Restreindre les déplacements

La pandémie de coronavirus a considérablement limité les voyages et la collaboration scientifique, avec des conséquences parfois néfastes, mais même si les gouvernements assouplissent les restrictions, certains en Suisse s'inquiètent de l'avenir de la recherche dans le pays. Le 27 septembre, les citoyens suisses voteront sur une initiative qui propose de mettre fin à la libre circulation des personnes avec l'Union européenne (UE). Si elle est approuvée, l'initiative restreindra la mobilité du personnel universitaire et des étudiants et affectera la participation de la Suisse aux programmes de financement de l'UE tels que Horizon 2020.

"Ce serait une catastrophe si l'initiative était adoptée", déclare Johannes Gräff. "Tout d'abord, nous ne pourrions plus engager facilement des étudiants européens", dit-il. "Peu d'étudiants suisses pourraient vouloir faire un postdoc, donc il est important d'avoir une plus grande base à partir de laquelle nous pouvons recruter, en particulier pour certains domaines", ajoute Anne-Florence Bitbol.

Le fait de ne pas pouvoir bénéficier du financement de l'UE serait un autre inconvénient pour la recherche suisse, précise Anne-Florence Bitbol. "Si je n'avais pas pu emporter ma bourse européenne en Suisse, il m'aurait été beaucoup plus difficile d'envisager de m'installer ici", dit-elle. Johannes Gräff se fait l'écho de cette préoccupation. "J'ai eu la chance de bénéficier d'une bourse de démarrage du Conseil européen de la recherche, donc cette initiative aurait également eu un impact important sur le financement de ma recherche", dit-il. Pour l'EPFL et d'autres universités suisses, être exclu du système de financement européen serait "terrible".

Si l'initiative est approuvée, l'accès aux universités suisses serait restreint pour de nombreux talents étrangers, et les chercheurs et étudiants suisses auraient des difficultés à développer leur carrière dans d'autres pays européens, explique Oksana Sergeeva. "Pouvoir accueillir des personnes d'autres pays et les former aide à faire progresser les domaines scientifiques". 

Johannes Gräff note que le physicien suisse Jacques Dubochet, qui a reçu le prix Nobel de chimie en 2017, a inventé la technologie qui lui a valu le prix Nobel en Allemagne, puis l'a ramenée en Suisse. "Pensez-y : si ce voyage n'avait pas été possible, peut-être n'aurait-il jamais inventé cette technologie".

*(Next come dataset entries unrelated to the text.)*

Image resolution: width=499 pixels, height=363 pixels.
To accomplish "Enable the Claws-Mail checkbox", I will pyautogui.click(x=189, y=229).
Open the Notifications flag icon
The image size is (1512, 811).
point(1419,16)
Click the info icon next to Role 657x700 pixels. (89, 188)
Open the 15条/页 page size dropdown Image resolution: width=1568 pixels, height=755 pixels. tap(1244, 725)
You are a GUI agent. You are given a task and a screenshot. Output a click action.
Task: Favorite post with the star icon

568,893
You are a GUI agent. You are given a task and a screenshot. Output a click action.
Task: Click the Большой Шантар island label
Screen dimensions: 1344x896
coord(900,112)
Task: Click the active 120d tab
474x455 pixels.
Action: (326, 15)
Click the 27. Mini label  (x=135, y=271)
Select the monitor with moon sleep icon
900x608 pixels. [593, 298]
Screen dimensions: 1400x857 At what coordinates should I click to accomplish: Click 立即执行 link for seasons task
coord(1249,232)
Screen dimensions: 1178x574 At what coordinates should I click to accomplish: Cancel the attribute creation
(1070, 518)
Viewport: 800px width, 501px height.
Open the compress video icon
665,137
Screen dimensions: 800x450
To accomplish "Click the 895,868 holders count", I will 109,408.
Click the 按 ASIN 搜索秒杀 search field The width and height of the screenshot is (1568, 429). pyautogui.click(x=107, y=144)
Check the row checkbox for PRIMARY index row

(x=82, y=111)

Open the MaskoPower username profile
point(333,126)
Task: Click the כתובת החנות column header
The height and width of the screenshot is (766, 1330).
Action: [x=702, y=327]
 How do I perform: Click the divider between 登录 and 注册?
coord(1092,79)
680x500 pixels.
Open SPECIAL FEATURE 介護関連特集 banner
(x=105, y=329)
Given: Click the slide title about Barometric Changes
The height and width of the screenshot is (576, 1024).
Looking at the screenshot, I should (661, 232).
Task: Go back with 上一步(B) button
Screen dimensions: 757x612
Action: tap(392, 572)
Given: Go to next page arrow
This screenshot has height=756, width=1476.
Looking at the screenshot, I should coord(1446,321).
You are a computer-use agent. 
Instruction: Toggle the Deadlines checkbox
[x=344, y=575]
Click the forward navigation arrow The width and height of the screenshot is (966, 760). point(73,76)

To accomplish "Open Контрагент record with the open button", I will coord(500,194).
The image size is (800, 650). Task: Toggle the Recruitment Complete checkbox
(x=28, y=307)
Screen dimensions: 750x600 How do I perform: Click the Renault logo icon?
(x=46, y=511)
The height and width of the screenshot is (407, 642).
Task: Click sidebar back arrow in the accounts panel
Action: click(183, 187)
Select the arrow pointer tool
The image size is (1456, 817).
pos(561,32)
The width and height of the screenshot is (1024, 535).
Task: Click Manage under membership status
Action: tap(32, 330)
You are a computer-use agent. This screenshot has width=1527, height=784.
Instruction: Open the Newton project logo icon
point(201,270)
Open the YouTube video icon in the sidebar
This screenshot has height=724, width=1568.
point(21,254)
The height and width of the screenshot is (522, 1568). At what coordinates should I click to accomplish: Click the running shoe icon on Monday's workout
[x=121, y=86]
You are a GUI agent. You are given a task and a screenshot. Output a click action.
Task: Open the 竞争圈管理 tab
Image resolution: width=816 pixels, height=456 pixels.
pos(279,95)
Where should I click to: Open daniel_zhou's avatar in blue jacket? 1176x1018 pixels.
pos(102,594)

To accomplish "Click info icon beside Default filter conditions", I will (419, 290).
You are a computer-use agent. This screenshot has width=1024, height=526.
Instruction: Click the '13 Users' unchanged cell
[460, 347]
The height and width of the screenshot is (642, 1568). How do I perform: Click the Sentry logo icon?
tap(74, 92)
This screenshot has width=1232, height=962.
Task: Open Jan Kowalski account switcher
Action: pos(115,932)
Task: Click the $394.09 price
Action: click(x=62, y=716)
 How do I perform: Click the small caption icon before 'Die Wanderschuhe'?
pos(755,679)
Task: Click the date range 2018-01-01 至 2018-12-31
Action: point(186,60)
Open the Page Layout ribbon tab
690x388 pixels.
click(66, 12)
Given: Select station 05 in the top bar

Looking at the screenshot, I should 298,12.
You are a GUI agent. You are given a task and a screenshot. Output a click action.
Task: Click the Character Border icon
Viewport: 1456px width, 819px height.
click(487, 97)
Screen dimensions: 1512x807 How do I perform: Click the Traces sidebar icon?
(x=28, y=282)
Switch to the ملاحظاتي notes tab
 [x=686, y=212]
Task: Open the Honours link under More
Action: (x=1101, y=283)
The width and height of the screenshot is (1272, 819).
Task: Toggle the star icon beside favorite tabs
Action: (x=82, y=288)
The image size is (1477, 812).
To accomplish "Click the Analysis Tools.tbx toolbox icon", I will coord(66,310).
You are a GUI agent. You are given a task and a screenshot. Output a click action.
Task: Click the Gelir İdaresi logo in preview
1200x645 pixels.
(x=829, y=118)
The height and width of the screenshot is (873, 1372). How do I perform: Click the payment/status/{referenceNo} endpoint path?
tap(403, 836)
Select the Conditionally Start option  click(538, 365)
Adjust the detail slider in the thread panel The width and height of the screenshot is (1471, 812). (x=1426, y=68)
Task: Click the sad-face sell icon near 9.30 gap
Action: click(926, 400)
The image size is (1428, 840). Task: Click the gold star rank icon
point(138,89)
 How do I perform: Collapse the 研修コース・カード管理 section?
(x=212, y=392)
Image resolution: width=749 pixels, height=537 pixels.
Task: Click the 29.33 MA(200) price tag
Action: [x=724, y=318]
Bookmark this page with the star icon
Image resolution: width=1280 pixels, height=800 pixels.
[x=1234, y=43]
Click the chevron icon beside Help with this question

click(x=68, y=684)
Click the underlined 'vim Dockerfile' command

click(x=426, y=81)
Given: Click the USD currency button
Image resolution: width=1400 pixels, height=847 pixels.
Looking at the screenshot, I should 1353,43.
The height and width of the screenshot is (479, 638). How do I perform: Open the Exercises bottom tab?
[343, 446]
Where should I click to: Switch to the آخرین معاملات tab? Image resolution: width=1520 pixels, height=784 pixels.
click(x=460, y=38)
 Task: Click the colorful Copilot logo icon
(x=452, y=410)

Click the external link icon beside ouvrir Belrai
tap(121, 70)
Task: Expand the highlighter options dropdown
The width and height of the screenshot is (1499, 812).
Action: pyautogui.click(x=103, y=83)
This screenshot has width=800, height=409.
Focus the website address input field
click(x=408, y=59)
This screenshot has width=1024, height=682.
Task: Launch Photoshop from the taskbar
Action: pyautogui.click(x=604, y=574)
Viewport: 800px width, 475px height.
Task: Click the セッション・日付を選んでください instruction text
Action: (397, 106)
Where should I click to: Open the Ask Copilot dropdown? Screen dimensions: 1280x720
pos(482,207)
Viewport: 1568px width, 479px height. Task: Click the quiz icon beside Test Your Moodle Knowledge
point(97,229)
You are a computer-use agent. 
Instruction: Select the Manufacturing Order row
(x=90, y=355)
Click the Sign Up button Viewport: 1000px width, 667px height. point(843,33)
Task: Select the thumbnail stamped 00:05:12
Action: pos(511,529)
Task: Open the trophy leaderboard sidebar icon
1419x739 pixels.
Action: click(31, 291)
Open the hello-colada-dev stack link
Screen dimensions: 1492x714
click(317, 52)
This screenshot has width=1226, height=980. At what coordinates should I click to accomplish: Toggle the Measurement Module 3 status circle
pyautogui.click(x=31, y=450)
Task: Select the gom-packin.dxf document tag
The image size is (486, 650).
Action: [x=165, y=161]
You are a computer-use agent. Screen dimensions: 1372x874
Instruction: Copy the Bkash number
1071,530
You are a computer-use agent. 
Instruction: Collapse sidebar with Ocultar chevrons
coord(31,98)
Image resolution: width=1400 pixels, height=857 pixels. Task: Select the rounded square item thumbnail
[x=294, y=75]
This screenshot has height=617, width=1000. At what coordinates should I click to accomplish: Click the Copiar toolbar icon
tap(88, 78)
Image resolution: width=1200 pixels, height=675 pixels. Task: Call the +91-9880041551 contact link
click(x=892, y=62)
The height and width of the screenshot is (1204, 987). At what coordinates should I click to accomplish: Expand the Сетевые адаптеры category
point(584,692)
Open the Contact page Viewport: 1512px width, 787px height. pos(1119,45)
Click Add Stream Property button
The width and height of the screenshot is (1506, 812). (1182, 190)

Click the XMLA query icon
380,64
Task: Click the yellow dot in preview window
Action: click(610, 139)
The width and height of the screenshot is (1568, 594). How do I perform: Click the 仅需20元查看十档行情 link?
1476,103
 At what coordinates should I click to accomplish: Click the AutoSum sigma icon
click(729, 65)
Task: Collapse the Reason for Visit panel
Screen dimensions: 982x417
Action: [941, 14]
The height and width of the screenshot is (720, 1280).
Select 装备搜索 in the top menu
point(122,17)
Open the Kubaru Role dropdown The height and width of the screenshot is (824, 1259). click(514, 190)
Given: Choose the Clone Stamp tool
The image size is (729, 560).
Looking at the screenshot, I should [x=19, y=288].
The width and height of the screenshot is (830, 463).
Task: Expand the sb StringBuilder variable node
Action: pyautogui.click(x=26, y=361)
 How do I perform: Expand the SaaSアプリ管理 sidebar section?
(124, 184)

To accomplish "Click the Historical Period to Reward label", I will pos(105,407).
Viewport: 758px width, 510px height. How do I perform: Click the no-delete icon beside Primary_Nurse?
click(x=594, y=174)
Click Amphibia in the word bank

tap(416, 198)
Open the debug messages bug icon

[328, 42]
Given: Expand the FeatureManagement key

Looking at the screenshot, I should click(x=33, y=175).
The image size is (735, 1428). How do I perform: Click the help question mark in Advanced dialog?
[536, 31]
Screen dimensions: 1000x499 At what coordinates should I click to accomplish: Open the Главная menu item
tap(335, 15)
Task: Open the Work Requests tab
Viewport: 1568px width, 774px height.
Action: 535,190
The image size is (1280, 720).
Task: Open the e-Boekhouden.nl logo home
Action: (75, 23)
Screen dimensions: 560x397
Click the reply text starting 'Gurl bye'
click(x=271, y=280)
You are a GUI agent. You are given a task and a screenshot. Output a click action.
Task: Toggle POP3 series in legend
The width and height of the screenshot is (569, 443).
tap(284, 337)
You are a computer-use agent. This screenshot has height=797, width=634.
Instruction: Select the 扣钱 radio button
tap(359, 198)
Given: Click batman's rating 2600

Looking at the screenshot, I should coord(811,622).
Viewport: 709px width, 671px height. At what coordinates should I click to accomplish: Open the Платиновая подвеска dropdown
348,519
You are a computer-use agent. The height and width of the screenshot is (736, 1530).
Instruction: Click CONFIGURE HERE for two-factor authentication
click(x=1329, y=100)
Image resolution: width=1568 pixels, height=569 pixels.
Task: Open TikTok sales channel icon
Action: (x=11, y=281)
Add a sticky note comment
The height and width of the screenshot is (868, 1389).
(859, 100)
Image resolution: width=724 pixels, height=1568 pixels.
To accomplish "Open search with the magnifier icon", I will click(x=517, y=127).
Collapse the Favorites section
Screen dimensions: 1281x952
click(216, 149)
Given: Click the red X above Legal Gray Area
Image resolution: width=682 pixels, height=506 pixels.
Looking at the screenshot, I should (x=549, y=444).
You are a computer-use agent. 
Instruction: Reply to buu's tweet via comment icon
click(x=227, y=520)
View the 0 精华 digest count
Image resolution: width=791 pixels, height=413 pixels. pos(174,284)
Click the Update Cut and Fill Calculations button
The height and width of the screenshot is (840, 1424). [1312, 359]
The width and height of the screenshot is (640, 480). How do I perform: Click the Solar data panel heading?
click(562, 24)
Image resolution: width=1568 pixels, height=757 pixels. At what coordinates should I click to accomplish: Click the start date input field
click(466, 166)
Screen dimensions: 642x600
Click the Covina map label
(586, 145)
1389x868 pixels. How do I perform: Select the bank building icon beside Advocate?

Accepter l'initiative pourrait également affecter la compétitivité et la prospérité de la Suisse, dit Johannes Gräff. "Plusieurs grandes entreprises sont implantées ici, et si nous les perdons parce que nous ne pouvons plus embaucher à l'international, l'économie va en souffrir", dit-il. "Cela aura un impact sur tout le monde".